Functional programmers borrow many terms from mathematics. These terms can cause a fair amount of anxiety for those who are not familiar. So why use them?
The reason we use "fancy" terms is because they are precise. We use the word
Monoid because it says exactly what we mean. We could say, "this type has a
function that takes two arguments and produces the same type, as well that
function is associative (uh oh concept), and..." You see where I'm going. Fancy
terms allow us to be much more compact, they have high conceptual density and
precision. This brevity allows use to communicate very complex concepts
precisely and succinctly.
As well as precision and brevity, fancy terms often give us access. There are combined hundreds of years of writing and research built in to these terms. They are the common language of logicians, mathematicians, computer scientists and other academics who study complex problems. By utilizing these terms we give ourselves access to mountains of solutions to big problems. If you have a problem, it has probably already been solved or at least researched to death by some lonely academic in a dark dusty corner speaking this foreign tongue of fancy terms.
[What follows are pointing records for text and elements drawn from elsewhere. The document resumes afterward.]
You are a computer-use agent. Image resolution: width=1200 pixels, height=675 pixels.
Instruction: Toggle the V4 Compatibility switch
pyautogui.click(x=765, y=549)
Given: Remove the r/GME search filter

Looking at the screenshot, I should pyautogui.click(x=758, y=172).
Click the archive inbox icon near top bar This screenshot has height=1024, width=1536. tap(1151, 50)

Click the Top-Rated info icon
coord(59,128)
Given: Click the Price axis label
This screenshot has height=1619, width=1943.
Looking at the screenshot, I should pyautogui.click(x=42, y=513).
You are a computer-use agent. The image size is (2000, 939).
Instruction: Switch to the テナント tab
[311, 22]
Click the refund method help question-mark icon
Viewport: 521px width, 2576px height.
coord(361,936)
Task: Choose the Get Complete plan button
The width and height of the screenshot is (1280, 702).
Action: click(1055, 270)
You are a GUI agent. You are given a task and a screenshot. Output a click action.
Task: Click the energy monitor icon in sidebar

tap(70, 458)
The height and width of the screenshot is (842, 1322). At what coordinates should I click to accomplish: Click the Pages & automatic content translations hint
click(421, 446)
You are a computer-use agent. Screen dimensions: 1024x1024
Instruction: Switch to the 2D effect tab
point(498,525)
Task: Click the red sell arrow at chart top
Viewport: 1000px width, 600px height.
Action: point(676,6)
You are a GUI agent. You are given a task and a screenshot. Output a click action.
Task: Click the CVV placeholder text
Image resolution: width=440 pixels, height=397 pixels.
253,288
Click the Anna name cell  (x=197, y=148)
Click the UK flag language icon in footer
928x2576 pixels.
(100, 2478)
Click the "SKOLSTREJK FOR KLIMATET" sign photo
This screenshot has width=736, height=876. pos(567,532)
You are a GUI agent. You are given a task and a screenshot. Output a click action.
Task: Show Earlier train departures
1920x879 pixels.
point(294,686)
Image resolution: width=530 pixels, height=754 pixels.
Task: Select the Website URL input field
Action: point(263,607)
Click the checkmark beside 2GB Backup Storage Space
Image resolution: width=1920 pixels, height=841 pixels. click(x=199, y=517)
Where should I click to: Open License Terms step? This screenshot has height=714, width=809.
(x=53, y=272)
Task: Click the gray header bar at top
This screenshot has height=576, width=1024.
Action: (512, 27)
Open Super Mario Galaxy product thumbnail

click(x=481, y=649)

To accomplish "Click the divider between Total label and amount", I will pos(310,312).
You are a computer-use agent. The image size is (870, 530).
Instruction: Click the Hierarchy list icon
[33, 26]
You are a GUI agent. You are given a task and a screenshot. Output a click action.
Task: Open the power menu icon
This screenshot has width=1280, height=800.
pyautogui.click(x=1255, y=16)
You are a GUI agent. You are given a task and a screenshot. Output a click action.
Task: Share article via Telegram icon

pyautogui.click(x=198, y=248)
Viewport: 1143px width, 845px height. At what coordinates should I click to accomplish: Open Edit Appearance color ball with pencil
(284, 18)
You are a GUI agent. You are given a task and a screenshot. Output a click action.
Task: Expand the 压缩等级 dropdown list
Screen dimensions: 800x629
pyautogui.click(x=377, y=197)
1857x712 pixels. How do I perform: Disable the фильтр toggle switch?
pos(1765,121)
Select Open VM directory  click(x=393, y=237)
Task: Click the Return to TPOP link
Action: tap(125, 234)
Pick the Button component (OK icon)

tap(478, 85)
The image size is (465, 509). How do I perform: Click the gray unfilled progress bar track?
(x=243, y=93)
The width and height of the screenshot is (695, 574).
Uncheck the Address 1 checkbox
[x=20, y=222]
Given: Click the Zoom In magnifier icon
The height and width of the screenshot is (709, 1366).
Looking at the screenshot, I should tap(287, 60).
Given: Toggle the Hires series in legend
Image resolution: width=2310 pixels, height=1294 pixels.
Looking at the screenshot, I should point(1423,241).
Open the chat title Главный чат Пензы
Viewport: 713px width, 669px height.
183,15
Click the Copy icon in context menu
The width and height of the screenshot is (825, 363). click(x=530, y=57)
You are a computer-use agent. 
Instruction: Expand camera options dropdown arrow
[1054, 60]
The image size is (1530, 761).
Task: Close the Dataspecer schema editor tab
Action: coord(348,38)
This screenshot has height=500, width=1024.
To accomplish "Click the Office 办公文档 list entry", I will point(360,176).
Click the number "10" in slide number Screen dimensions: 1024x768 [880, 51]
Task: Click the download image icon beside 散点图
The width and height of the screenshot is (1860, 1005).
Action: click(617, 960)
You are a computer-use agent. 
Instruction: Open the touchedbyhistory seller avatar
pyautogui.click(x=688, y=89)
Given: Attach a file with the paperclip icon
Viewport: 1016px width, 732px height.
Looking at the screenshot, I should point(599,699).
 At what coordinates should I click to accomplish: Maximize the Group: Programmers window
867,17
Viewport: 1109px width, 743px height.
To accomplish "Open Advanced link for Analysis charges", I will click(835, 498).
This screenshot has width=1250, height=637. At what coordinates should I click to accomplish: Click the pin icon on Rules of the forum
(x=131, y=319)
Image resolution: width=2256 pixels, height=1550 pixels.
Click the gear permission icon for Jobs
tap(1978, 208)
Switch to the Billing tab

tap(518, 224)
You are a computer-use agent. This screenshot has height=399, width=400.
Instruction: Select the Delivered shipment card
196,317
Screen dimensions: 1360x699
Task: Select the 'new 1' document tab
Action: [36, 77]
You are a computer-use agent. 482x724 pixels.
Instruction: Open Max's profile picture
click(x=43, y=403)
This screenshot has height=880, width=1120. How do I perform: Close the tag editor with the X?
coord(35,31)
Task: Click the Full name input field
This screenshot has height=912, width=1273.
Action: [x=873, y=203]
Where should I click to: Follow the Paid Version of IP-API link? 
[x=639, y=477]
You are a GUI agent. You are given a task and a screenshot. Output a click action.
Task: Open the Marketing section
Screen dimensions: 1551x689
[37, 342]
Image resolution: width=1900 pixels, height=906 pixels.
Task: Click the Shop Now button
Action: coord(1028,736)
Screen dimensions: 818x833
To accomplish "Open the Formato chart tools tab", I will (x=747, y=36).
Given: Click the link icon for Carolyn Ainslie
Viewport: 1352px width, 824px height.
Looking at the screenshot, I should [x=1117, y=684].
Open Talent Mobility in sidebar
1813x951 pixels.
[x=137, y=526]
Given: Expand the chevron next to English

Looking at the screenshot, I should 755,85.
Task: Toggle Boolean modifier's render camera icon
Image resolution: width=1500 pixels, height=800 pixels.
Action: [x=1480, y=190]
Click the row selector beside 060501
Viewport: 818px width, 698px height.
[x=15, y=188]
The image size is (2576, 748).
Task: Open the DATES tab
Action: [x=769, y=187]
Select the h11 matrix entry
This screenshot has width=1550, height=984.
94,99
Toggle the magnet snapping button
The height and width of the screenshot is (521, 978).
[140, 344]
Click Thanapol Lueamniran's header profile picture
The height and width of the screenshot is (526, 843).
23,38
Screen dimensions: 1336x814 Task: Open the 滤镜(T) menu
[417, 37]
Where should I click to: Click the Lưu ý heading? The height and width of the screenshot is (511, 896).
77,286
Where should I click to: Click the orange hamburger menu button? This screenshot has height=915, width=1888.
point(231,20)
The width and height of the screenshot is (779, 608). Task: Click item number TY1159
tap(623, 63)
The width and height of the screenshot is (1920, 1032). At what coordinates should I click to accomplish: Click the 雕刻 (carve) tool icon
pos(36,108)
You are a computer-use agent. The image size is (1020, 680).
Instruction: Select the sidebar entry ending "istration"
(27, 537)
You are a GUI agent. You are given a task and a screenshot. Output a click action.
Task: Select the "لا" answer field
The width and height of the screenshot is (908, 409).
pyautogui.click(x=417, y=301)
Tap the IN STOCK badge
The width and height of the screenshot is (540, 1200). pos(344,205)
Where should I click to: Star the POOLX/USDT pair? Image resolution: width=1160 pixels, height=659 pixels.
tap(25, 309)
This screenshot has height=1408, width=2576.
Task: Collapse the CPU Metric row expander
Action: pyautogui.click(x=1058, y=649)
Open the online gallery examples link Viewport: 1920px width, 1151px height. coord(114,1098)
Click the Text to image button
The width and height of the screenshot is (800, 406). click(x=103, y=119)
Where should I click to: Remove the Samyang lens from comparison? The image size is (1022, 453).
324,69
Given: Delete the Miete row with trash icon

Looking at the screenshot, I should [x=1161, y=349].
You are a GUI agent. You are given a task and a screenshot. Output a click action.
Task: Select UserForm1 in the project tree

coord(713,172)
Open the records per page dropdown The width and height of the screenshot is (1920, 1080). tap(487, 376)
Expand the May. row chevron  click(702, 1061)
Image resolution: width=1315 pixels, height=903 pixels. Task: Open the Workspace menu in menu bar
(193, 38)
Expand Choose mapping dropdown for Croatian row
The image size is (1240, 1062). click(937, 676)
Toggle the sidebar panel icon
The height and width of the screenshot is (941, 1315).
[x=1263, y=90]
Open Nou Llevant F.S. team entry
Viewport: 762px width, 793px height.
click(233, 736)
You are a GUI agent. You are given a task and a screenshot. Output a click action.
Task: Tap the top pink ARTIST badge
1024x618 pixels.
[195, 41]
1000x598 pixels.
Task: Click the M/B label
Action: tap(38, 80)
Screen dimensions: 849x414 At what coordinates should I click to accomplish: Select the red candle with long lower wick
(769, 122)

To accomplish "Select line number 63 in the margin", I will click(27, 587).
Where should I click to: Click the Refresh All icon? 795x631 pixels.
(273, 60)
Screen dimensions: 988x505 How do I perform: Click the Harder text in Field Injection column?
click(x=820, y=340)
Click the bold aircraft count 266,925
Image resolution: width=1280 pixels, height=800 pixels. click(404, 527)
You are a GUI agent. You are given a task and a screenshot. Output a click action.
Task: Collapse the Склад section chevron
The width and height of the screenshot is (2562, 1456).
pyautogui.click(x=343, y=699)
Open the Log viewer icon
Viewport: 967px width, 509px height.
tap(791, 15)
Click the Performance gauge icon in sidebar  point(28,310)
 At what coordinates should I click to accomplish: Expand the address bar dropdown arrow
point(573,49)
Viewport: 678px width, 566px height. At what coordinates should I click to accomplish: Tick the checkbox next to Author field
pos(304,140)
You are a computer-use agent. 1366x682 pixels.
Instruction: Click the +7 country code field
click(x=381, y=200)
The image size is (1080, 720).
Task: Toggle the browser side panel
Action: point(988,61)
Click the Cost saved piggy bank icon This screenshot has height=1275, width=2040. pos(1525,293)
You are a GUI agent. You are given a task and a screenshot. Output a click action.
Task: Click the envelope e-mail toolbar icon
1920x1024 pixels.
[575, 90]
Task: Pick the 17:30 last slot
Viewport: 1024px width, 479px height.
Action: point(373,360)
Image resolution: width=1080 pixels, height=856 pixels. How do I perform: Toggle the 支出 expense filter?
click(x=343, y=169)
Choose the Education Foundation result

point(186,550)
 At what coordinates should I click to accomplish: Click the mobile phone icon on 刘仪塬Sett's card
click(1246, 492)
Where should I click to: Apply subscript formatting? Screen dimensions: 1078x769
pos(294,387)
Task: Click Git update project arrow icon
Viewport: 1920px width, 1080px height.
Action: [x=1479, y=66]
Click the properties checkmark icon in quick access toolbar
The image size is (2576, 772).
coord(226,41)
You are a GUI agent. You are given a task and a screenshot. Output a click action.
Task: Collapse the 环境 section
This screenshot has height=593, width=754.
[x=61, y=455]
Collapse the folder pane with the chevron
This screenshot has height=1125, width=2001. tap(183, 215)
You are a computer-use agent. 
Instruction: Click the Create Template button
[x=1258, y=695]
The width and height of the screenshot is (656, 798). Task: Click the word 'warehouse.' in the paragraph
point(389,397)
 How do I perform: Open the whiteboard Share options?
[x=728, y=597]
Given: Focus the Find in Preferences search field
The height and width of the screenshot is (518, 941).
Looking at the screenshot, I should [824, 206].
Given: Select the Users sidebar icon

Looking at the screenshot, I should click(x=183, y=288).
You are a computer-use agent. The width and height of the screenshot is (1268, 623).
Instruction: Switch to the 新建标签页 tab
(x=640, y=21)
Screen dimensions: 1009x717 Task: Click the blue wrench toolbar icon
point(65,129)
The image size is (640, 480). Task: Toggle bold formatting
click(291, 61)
Every choice comes with benefits and costs. The cost of fancy terms is that anyone who uses one must be prepared to explain that term. This document attempts to briefly explain some of these fancy terms and provide some reason why they are beneficial.
Functional programmers sometimes talk about an arrow from A to B. There is a
typeclass Arrow, but often we are just talking about something more abstract.
We just want to say A is conceptually linked to B in a specific direction.
An arrow could be a function, a process, a network transfer, a memo I wrote on a
napkin; these details don't matter. All that matters is somehow we got from A
to B. This conceptual brevity lets us take a step back and focus on the bigger
picture. If I told you I drove a car from point A to B then you've already
inferred a lot of detail that I might not have wanted to convey. Arrows let us
focus less on implementation details and more on abstract attributes that we
desire.
This is a fancy word for arrow used in category theory.
OOP has co-opted the word object, but functional programmers still use it.
Objects in OOP are members of a type, that encapsulated state, and have
associated methods. In functional programming we throw away the state and
methods. An object in FP is just a member of a type. 1 is an object of type
Int. "foo" is an object of type String. Often we prefer to use the word
value to avoid confusion, but mathematicians still like the word object.
The left hand side of an arrow. I.E. The types of the arguments to a function.
Int is the domain of Int -> String.
The right hand side of an arrow. I.E. The type of the result of a function.
String is the codomain of Int -> String
An injective arrow is a one to one relationship in a single direction. The arrow
A -> B is injective if all values in A have an arrow to B and distinct
values in A never have an arrow to the same value in B. This does not mean
that all values in B have a counterpart in A. The function
toDecimal :: Int -> Decimal is injective because it will always result in a
distinct value for every input, but there are strictly more Decimals than
Ints so the arrow only goes in one direction. An injective relationship is
important because it means that we are not losing precision, but we might lose
the ability to return to the original type.
A surjection is when there is an arrow from every value in A to every value in
B, but arrows may point to the same value. The function
round :: Decimal -> Int is surjective. We can transform any Decimal to an
Int, but 5.3 and 5.4 will both become 5. Surjective arrows are total, they do
not include any partiality and functional programmers love that.
A bijection is a one to one relationship in both directions. It is when an arrow
exists between A and B where all values of A have an arrow to a value in
B and all distinct values in A point to a distinct value in B. With
fancier terms a bijection is an arrow that is injective and surjective. The
bijective arrow A -> B gives rise to the bijective arrow B -> A. This is
useful because it means we can change representations without losing
information. It may be more convenient to utilize Map Int Text because it has
a richer API, but more efficient to store in a HashMap Int Text and since a
bijection exists between them we can freely swap representations for the
specific use case.
Isomorphism is similar to bijection. Nearly all bijections are isomorphisms. The
difference is a matter of formulation. An isomorphism has specific laws that it
must satisfy. An isomorphism exists between A and B if the arrows
f :: A -> B and g :: B -> A satisfy the identity law f . g = id and
g . f = id. Isomorphism gives us all the same power as bijection. It is
strictly weaker than equality, but when we are transforming data it is often all
we care about.